- Born: 1859
- Died: March 17, 1913 (aged 53–54) Buffalo, New York, US
- Occupations: Poet, critic, editor, and publisher
- Notable work: The Magazine of Poetry and Literary Review and A Woman of the Century

= Charles Wells Moulton =

American poet, critic, editor, and publisher

Charles Wells Moulton (/ˈmoʊltən/; 1859 – March 17, 1913) was an American poet, critic, editor, and publisher.
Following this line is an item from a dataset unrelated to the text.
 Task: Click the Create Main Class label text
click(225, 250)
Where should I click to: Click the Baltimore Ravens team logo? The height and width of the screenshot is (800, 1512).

He was the founding editor of The Magazine of Poetry and Literary Review, and the publisher of A Woman of the Century (1893).

== Early life ==
Moulton was one of the sons of Byron Moulton, a prominent bridge builder and sheep breeder in New York State.

== Career ==
Moulton was the founding editor of The Magazine of Poetry and Literary Review, and the publisher of A Woman of the Century (1893). He also compiled a collection of poems about women, In My Lady's Name (1896), and a series of publications called The Doctor's Recreation Series, beginning in 1904. As a publisher and editor, Moulton worked with many women writers, including Lucy H. Washington, Hester A. Benedict and Florence Paillou,

== Personal life ==
Moulton died in Buffalo, New York, in 1913, at age 53, from heart disease.